Gulf banks continued to produce strong results. Saudi Arabia’s 10 banks, which account for 27.1% of the total Tier 1 capital and 22.1% of the total assets of the Top 100, produced a 16.3% increase in pre-tax profits to $3.3bn on the heels of a 6.1% uplift in the previous year. The seven Kuwaiti banks achieved a 21.1% growth in pre-tax profits to $1.2bn. The region has an aggregate return on capital (Tier 1) of 16.3% and 1.3% aggregate return on assets.

This growth in profits has continued in 2004 based on the nine-month results so far announced, partly due to the rises in oil prices and partly because of the continued development of retail banking.

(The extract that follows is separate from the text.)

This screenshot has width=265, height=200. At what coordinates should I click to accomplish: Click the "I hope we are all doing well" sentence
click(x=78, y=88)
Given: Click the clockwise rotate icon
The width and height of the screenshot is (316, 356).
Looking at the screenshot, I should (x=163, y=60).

However, with this increased activity comes increased risk – both of borrower default and of commercial fraud. Saudi Arabia’s banks have jointly established a credit agency to help combat these risks. Current estimates from the kingdom suggest that 140,000 individuals are in default for an aggregate sum of SR1.3bn ($347m). In Oman, non-performing loans in 2003 for locally-incorporated banks rose to 12.8% of total gross loans. A recent Standard & Poor’s report on the Omani banking sector concluded that lending concentrations and asset quality were major causes for concern.

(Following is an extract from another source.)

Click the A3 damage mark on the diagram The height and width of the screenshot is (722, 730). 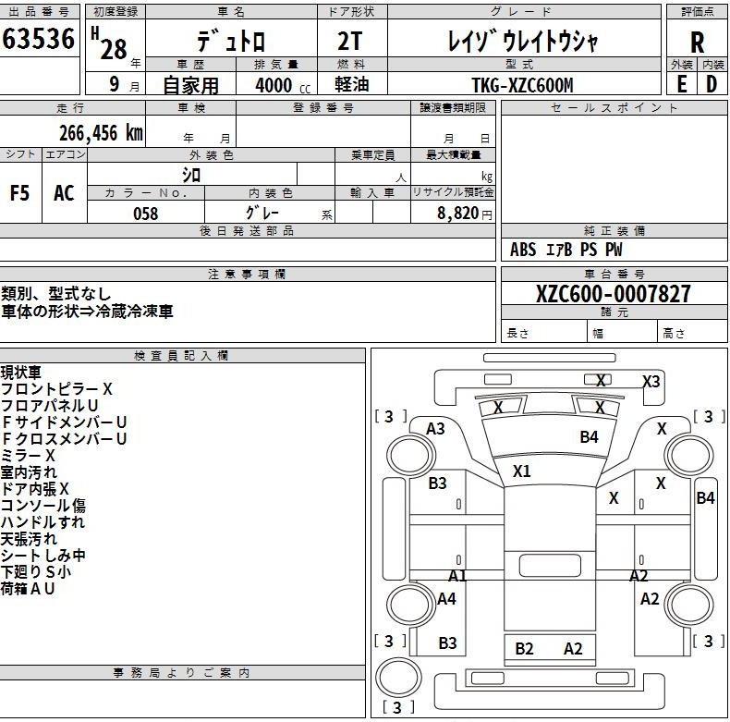435,428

The listing this year includes 52 banks from the Gulf countries. Of all the banks in our listing, only one, National Bank of Oman, posted a pre-tax loss for the year ($131m); 22 others had pre-tax profit figures down on the previous year – only four of which were Gulf banks.

In September 2004, BankMuscat, Oman’s largest bank, concluded a merger with National Bank of Oman, following the latter’s 2003 pre-tax loss and a number of senior personnel changes. BankMuscat will increase its market share to 52% on completion of the merger in January 2005.

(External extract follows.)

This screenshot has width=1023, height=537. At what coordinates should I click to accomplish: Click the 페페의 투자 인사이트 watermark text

Elsewhere in the region, M&A activity seems to be increasing. In August, Ahli United Bank in Bahrain announced its purchase of a 40% stake in al-Ahli Bank of Qatar. National Bank of Kuwait acquired a 20% stake in Qatar Grindlays Bank, renamed International Bank of Qatar, plus the contract to run the bank.

Other banks’ activity seems to be confined to opening new branches in adjacent states in the region or establishing joint venture banks in countries like Syria. In 2003/04, Syria granted such licences to Jordan’s Housing Bank for Trade & Finance and to three Lebanese banks: BLOM, in partnership with the IFC; Banque Europeénne pour le Moyen-Orient, in partnership with Banque Saudi Fransi; and Banque Audi.

However, there is no indication that banks in the region are seeking to expand outside, other than that of BankMuscat cited above. On the contrary, Arab Banking Corporation divested itself of its two major overseas holdings: it sold International Bank of Asia in Hong Kong to Taiwan’s Fubon Financial in late 2003, and sold Banco Atlántico in Spain to Banco Sabadell in March this year.